▶ _ACTION ITEM_:
Return the passage about Johan Cullberg below word for word, in full, preserving every heading and line break.

▶ _SOURCE PASSAGE_:
Warm interest in fellow human beings
Johan Cullberg studied medicine and got his degree as a physician during the late fifties. He has always taken a warm interest in his fellow human beings, an interest that has influenced his choice of career and professional life. As a young doctor, Cullberg was fascinated by psychiatry and considered going into psychosomatic medicine, i.e. the interaction between body and soul. This fascination was reflected in his doctoral thesis, which was focused on the association between the sex hormones and the psyche.

Meeting women who lost their babies
Early in his professional life Cullberg met several women who had lost their babies during childbirth. He was struck by the intensity in the traumatic experiences of these women, and the massive aftereffect brought into their lives.

- A comparison is a forest swept over by a hurricane. A tremendous force battered the trees to the ground. Most of them could not resist the force, but snapped and broke into pieces. Some trees bent all the way down to the ground, yet they did not break but were able to slowly straighten up again. Some single trees stood straight up during the hurricane and were soon able to continue growing.

"The time at the the women´s clinic taught me so much"
Cullberg was educated in child psychiatry, something he has had great use of also when working with adult patients.
- All of us have been children, and the grown-up individual has matured from the small child´s experiences.
He was soon offered a job at the women´s clinic at the Karolinska Hospital in Stockholm, Sweden.

- These years taught me so much, they were the university of life. I met women who had faced tremendously difficult situations, including grief and loss. Some had experienced surgery and removal of vital organs, which had influenced their identity as a woman. Others had hard experiences associated to their pregnancy or childbirth. The individuals I met, and their way of coping with their situation, provided a lifelong interest in crises and crises management.

▶ _PROVIDED RECORDS_:
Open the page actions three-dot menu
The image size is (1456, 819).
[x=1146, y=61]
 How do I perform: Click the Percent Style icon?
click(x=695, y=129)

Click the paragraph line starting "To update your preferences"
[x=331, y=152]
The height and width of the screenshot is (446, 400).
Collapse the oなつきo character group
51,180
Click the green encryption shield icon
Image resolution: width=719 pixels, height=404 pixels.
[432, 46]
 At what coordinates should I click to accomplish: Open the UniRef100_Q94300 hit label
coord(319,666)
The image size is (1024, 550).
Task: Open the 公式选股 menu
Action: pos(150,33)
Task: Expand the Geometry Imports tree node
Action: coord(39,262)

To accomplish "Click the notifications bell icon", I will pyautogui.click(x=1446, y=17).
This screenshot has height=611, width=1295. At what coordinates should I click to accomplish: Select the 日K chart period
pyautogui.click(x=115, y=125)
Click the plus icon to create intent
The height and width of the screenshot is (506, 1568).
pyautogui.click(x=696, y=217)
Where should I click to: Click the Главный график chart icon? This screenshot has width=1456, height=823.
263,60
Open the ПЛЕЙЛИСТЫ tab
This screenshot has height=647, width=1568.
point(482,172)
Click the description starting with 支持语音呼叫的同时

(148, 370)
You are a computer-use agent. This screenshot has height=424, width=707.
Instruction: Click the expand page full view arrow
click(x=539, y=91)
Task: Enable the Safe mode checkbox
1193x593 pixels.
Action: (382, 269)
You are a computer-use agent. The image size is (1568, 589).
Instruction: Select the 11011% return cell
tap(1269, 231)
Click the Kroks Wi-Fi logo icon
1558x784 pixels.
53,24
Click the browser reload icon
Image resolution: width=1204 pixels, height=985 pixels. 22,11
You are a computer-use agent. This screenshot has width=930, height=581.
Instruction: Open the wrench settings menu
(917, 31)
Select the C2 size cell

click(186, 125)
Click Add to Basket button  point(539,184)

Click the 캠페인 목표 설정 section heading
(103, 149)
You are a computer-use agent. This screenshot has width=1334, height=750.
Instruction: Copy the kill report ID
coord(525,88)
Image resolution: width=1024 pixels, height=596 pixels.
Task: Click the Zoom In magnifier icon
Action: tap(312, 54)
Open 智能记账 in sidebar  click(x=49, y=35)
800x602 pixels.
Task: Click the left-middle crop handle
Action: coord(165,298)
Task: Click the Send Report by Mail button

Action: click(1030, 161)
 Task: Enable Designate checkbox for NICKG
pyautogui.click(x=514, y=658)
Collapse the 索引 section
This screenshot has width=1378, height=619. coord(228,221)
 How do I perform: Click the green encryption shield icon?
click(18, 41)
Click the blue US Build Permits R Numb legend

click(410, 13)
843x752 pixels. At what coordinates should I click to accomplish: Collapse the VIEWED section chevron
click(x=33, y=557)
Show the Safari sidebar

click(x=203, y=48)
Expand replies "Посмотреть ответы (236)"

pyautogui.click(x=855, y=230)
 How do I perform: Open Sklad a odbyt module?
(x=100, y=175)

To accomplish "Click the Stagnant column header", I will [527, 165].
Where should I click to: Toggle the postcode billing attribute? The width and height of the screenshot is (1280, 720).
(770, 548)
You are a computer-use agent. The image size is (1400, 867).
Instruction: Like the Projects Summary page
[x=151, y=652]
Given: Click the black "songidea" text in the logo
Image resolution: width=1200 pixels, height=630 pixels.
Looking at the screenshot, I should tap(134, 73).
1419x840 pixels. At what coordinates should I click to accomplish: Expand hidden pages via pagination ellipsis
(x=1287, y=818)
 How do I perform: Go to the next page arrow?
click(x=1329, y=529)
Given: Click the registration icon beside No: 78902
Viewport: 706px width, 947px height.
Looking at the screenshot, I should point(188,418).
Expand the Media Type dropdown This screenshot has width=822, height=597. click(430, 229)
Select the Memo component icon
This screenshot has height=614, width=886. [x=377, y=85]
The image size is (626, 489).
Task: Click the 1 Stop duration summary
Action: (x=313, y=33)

▶ _FINISHED TASK_:
Warm interest in fellow human beings
Johan Cullberg studied medicine and got his degree as a physician during the late fifties. He has always taken a warm interest in his fellow human beings, an interest that has influenced his choice of career and professional life. As a young doctor, Cullberg was fascinated by psychiatry and considered going into psychosomatic medicine, i.e. the interaction between body and soul. This fascination was reflected in his doctoral thesis, which was focused on the association between the sex hormones and the psyche.

Meeting women who lost their babies
Early in his professional life Cullberg met several women who had lost their babies during childbirth. He was struck by the intensity in the traumatic experiences of these women, and the massive aftereffect brought into their lives.

- A comparison is a forest swept over by a hurricane. A tremendous force battered the trees to the ground. Most of them could not resist the force, but snapped and broke into pieces. Some trees bent all the way down to the ground, yet they did not break but were able to slowly straighten up again. Some single trees stood straight up during the hurricane and were soon able to continue growing.

"The time at the the women´s clinic taught me so much"
Cullberg was educated in child psychiatry, something he has had great use of also when working with adult patients.
- All of us have been children, and the grown-up individual has matured from the small child´s experiences.
He was soon offered a job at the women´s clinic at the Karolinska Hospital in Stockholm, Sweden.

- These years taught me so much, they were the university of life. I met women who had faced tremendously difficult situations, including grief and loss. Some had experienced surgery and removal of vital organs, which had influenced their identity as a woman. Others had hard experiences associated to their pregnancy or childbirth. The individuals I met, and their way of coping with their situation, provided a lifelong interest in crises and crises management.